Black Muse Exhibition Brings Diversity in Representation

Arts & Culture

BY ANDREW FABIAN SRQ DAILY FRIDAY WEEKEND EDITION FRIDAY FEB 5, 2021

“When you look through the history books, it’s hard to find artists of African descent,” says Elizabeth Goodwill, education director of Art Center Sarasota. Those history books were written largely by white men of Western European descent, framed around the ideals, aesthetics and history of Western empires and effusive in their praise of largely white artists. Representation matters. Black Muse places representation center stage in its juried exhibition of artists of African descent from around the state—and with it, the exhibition also hopes to show aspiring Black artists that they too belong in gallery spaces.

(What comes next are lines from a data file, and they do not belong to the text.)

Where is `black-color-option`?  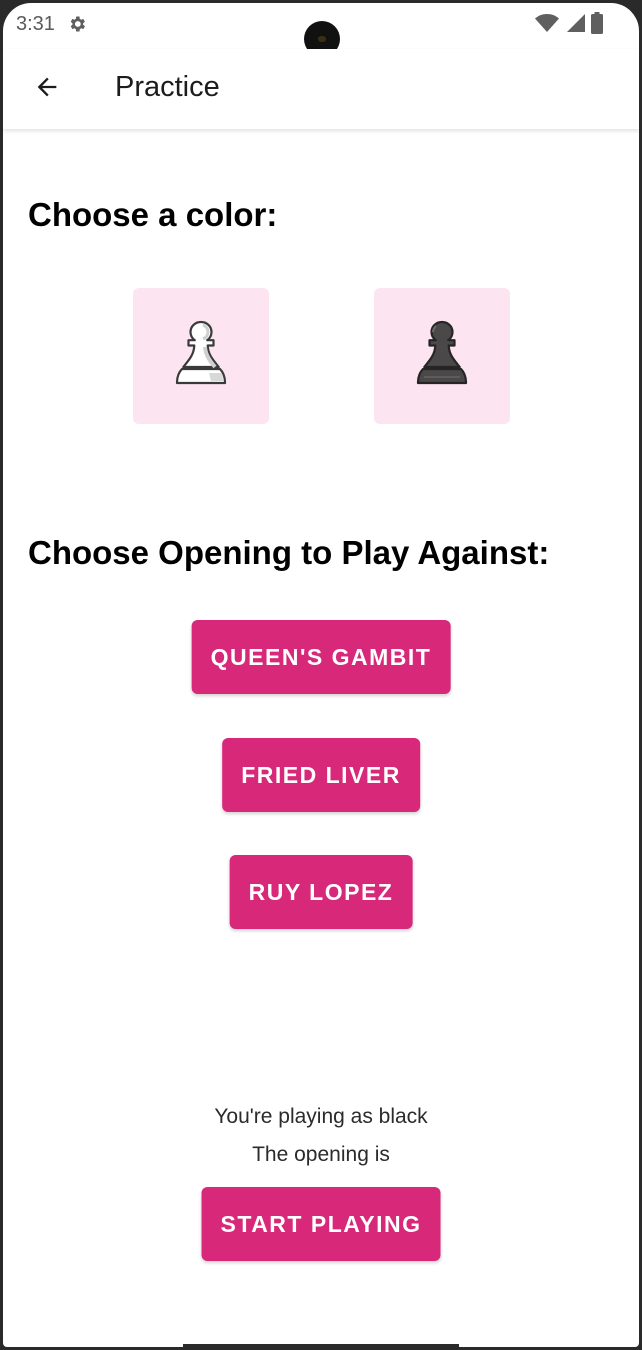 black-color-option is located at coordinates (442, 356).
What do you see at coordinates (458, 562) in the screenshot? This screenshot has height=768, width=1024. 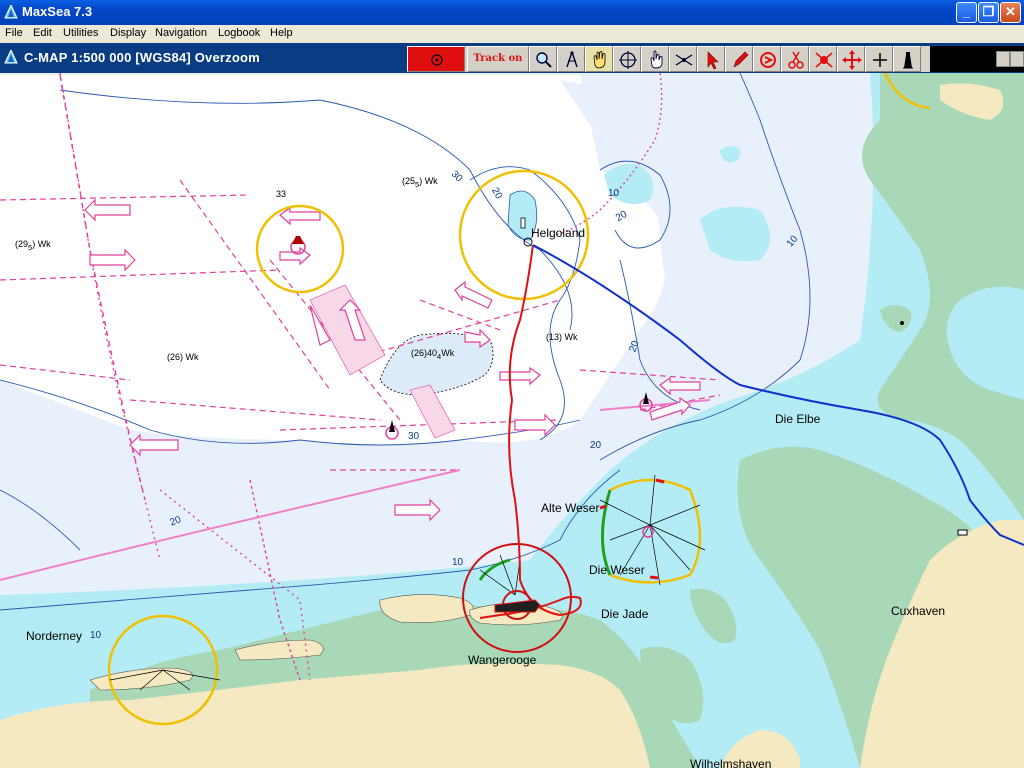 I see `contour-label-10c: 10` at bounding box center [458, 562].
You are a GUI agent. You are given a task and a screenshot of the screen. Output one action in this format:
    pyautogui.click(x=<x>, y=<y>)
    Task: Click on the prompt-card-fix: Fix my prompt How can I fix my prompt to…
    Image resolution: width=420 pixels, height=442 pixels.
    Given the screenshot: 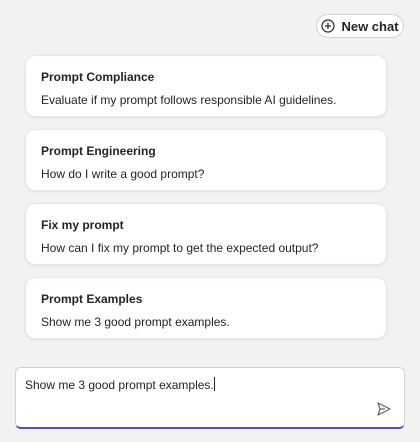 What is the action you would take?
    pyautogui.click(x=206, y=234)
    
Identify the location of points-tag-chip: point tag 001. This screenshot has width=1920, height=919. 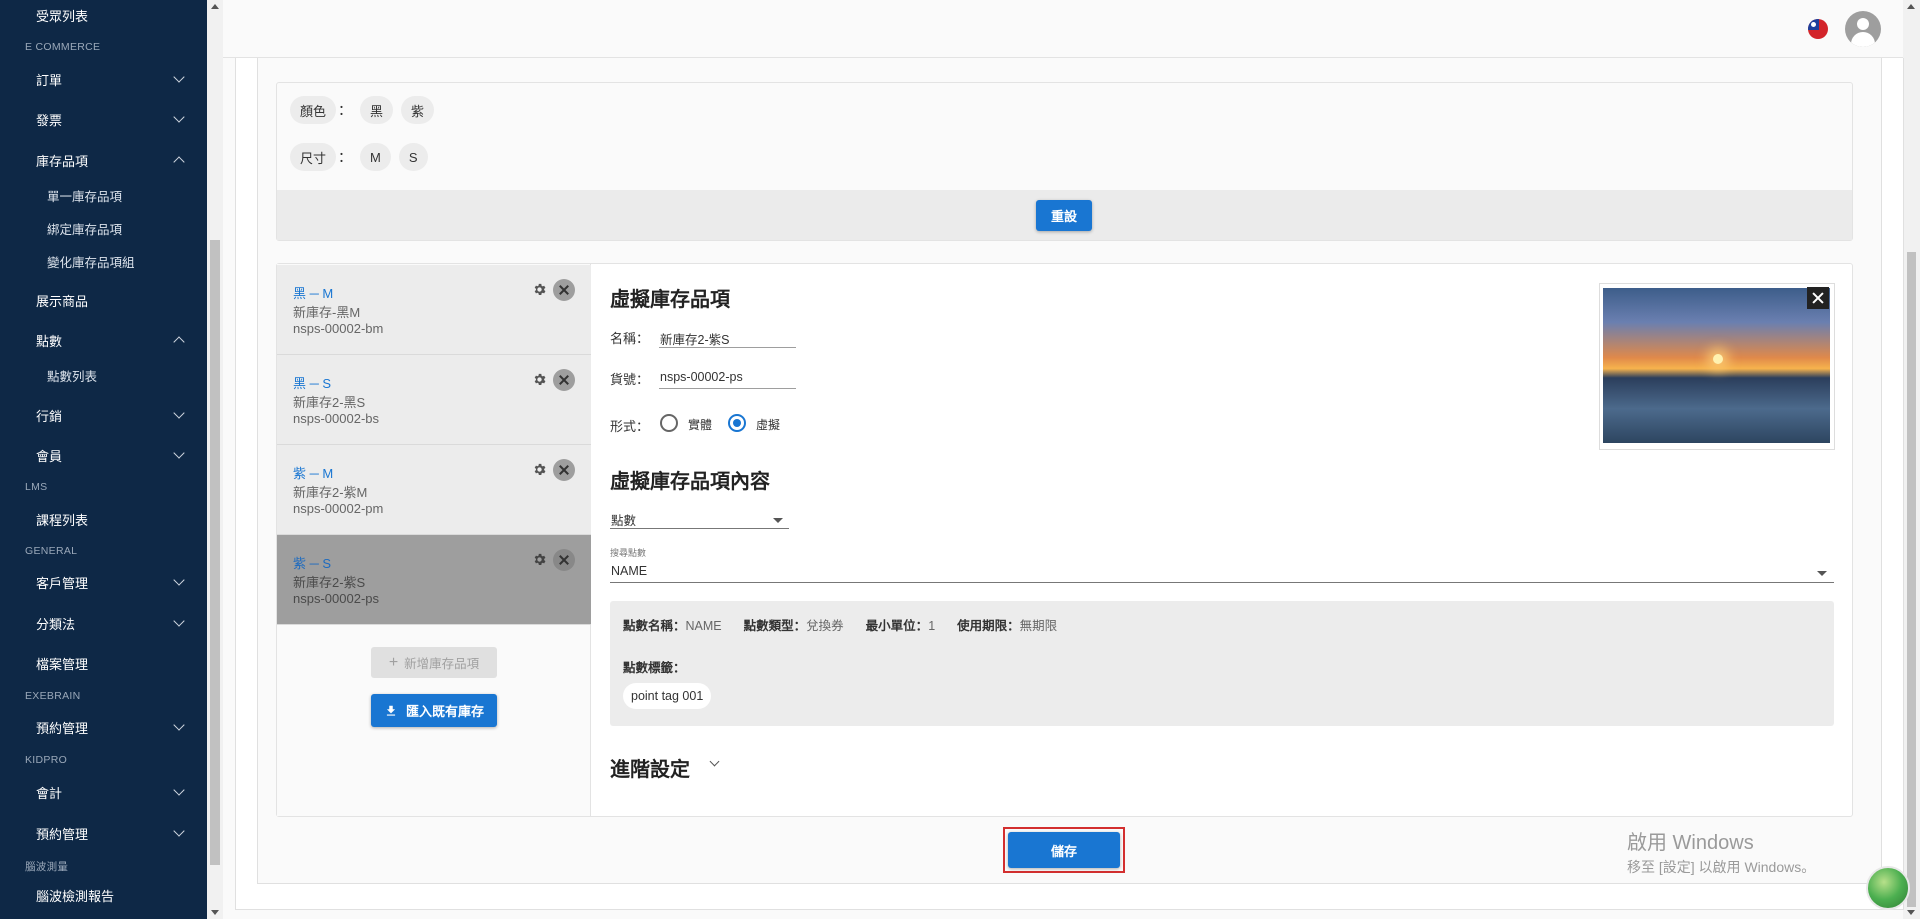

Featuring a collection of works in a variety of mediums, the exhibition emphasizes imagery and themes related to Black identity and heritage. This year’s winner, Krystle Lemonias, a Jamaican-born printmaker known for her use of mixed media, uses her work to celebrate the contributions of Black immigrant women in the cultural fabric of the U.S. Second place went to Jesse Clark, a fine art photographer and current Ringling College student who makes frequent use of Black men in his work to challenge negative stereotypes about Blackness, masculinity and issues around social justice.

In addition to demonstrating just how vibrant and skilled these under-represented artists are, the other goal of the exhibition is to inspire the next generation of aspiring artists. To that end, Suncoast Black Arts Collective’s president, Michele Redwine, has much to offer.

She made a career as an arts educator, diversity specialist and board member of large arts organizations, and even in retirement, she continues to work for greater inclusion in a fine art landscape she feels still lacks people of color. “What we’re finding is that when young people of color finish middle school, they’re just not engaging with arts curricula in the same numbers,” says Redwine. She acknowledges that there are many reasons, but she hopes to leverage Black Muse’s representation into outreach with the county school system to understand and dismantle implicit and explicit obstacles young Black students face in their pursuit of art.

But if artists of African descent are to stake their claim in those same art history books that favor Western European themes and imagery, it begins with the representation in Black Muse and exhibitions like it. The collection is available to view online through March 5th.